* WHAT YOU NEED TO DO
Copy exactly the lines from the line holding "Task: Click the Text tool in left toolbar" through the end of the material, and no others; pictures stay out.
=== Section Start ===
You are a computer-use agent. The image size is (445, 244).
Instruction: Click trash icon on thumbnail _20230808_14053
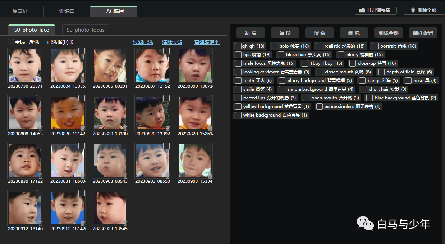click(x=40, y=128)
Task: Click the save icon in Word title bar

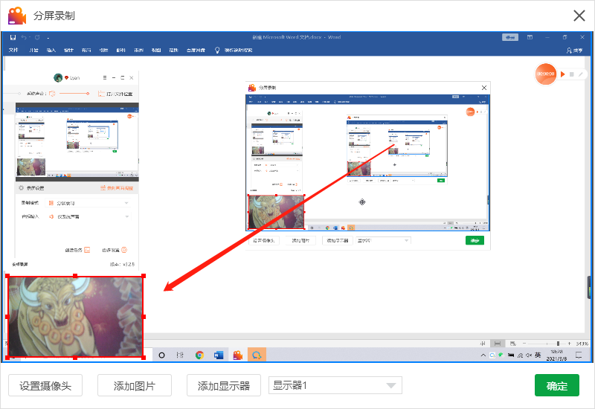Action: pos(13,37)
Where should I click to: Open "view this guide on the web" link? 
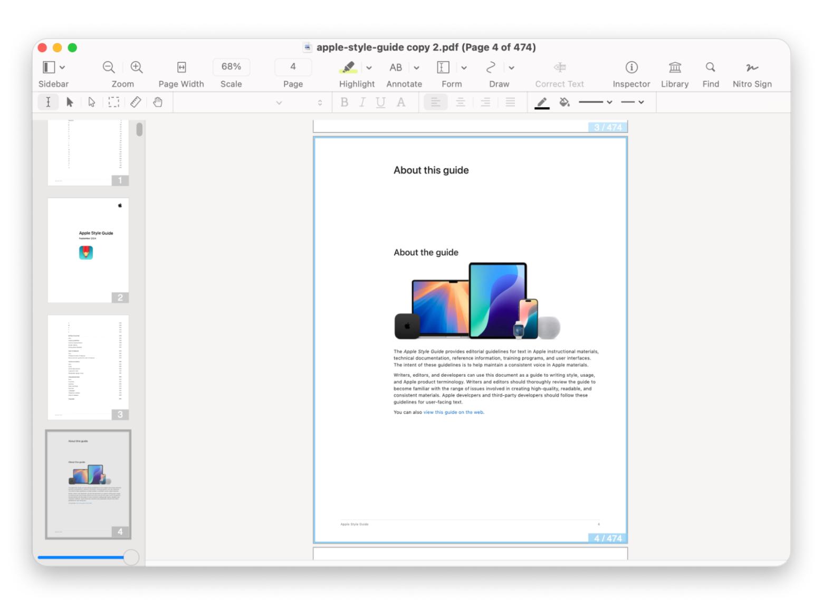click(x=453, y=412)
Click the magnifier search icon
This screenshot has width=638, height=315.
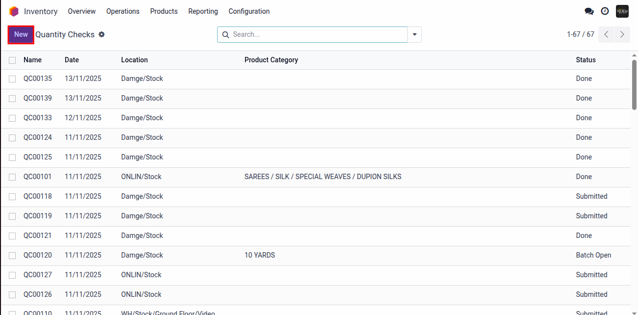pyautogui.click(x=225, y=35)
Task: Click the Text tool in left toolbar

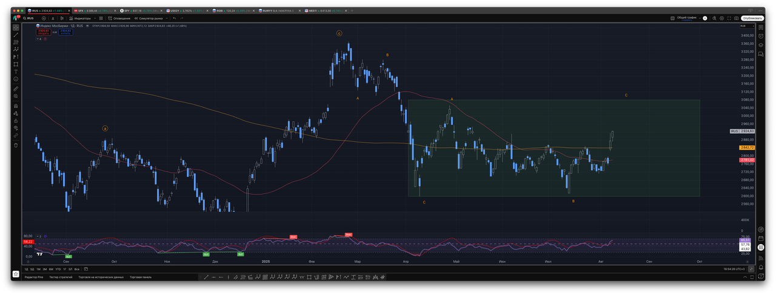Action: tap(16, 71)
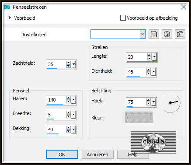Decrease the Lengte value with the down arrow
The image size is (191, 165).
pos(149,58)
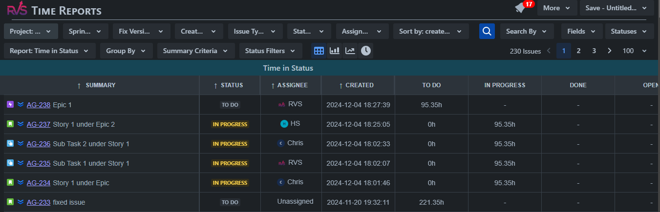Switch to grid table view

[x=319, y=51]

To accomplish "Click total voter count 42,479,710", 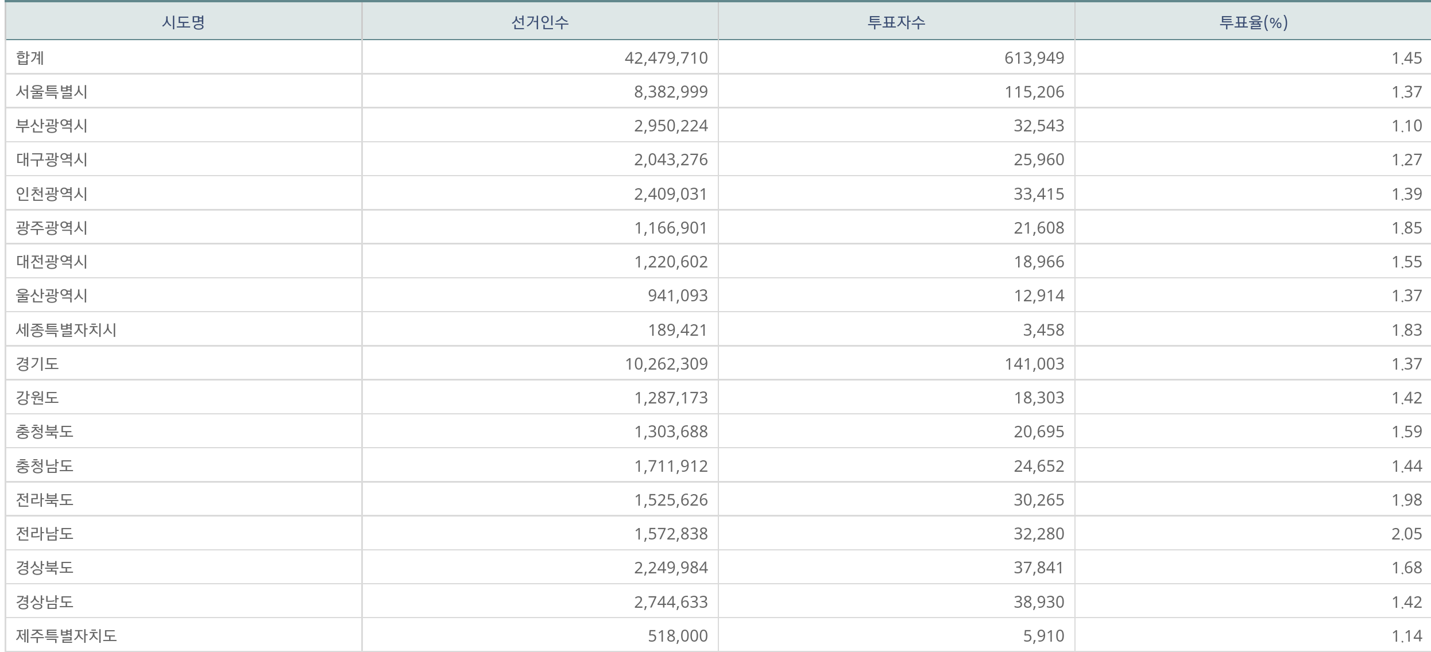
=== Section End ===
* TASK RESULT
Task: Click the Text tool in left toolbar

Action: tap(16, 71)
Decrease the Lengte value with the down arrow
The image size is (191, 165).
pos(149,58)
Switch to grid table view

[x=319, y=51]

To accomplish "Click total voter count 42,479,710", 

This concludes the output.